Vice journalists charged with aiding terrorists

Turkey has charged three journalists, working for Vice News, with "aiding a terrorist organisation".

Jake Hanrahan and cameraman Philip Pendlebury, who are British, and their Iraqi translator and a driver, who wished to be unnamed, were taken into custody on Thursday while working in the Kurdish city of Diyarbakir where they were covering clashes between the Turkish army and the Patriotic Revolutionary Youth Movement, the youth wing of the outlawed Kurdistan Workers’ Party (PKK).

According to their lawyer, police were tipped off by an anonymous caller, who claimed the journalists were “working with the Islamic State”.

“This is an entirely baseless accusation,” lawyer Ahmet Ay said. “And none of the questions asked during their interrogation at the police station had anything to do with Isis. Nobody asked them about ties to the Islamist group.”

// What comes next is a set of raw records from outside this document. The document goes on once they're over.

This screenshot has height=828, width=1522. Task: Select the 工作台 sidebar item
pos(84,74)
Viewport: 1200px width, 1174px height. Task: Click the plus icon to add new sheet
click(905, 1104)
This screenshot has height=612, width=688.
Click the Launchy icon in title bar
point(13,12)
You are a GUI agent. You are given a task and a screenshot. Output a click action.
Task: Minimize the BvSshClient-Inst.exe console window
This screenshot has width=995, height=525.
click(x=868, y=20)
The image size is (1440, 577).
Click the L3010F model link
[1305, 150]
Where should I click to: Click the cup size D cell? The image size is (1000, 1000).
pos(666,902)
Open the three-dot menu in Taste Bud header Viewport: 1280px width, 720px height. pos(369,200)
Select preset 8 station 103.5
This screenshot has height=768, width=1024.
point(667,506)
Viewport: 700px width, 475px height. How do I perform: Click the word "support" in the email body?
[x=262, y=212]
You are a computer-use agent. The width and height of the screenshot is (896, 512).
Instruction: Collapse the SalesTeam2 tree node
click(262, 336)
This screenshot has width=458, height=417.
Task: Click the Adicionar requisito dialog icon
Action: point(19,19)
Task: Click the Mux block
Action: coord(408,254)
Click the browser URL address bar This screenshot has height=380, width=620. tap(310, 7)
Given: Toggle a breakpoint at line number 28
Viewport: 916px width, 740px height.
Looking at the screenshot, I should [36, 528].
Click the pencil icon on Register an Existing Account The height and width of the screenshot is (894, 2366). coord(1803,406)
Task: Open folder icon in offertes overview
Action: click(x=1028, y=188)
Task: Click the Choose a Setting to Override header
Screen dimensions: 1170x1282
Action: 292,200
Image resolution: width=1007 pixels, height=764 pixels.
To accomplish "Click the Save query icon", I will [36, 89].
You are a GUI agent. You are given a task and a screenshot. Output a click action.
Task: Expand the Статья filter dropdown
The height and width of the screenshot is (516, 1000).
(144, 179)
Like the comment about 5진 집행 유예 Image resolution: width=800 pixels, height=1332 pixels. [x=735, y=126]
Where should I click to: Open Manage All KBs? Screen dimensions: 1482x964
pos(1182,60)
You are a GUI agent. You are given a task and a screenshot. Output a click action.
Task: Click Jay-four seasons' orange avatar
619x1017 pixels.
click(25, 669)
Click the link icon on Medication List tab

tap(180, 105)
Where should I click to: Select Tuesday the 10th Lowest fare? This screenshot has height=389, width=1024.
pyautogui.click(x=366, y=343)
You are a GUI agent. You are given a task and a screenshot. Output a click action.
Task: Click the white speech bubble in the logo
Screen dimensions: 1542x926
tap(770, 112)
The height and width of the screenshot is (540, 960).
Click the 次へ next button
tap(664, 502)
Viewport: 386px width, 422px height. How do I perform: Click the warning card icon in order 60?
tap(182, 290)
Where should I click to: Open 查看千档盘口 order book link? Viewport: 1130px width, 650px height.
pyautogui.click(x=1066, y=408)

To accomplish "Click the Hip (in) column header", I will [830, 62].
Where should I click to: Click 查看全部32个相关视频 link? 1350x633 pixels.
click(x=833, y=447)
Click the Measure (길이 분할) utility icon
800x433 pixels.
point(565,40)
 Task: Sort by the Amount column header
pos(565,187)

Kevin Sutcliffe, Vice’s head of news programming in Europe, criticised the arrest of the the men.

“Today the Turkish government has levelled baseless and alarmingly false charges of ‘working on behalf of a terrorist organisation’ against three Vice News reporters, in an attempt to intimidate and censor their coverage. Prior to being unjustly detained, these journalists were reporting and documenting the situation in the south-eastern Turkish province of Diyarbakir,

“Vice News condemns in the strongest possible terms the Turkish government’s attempts to silence our reporters who have been providing vital coverage from the region,” he added. “We continue to work with all relevant authorities to expedite the safe release of our three colleagues and friends.”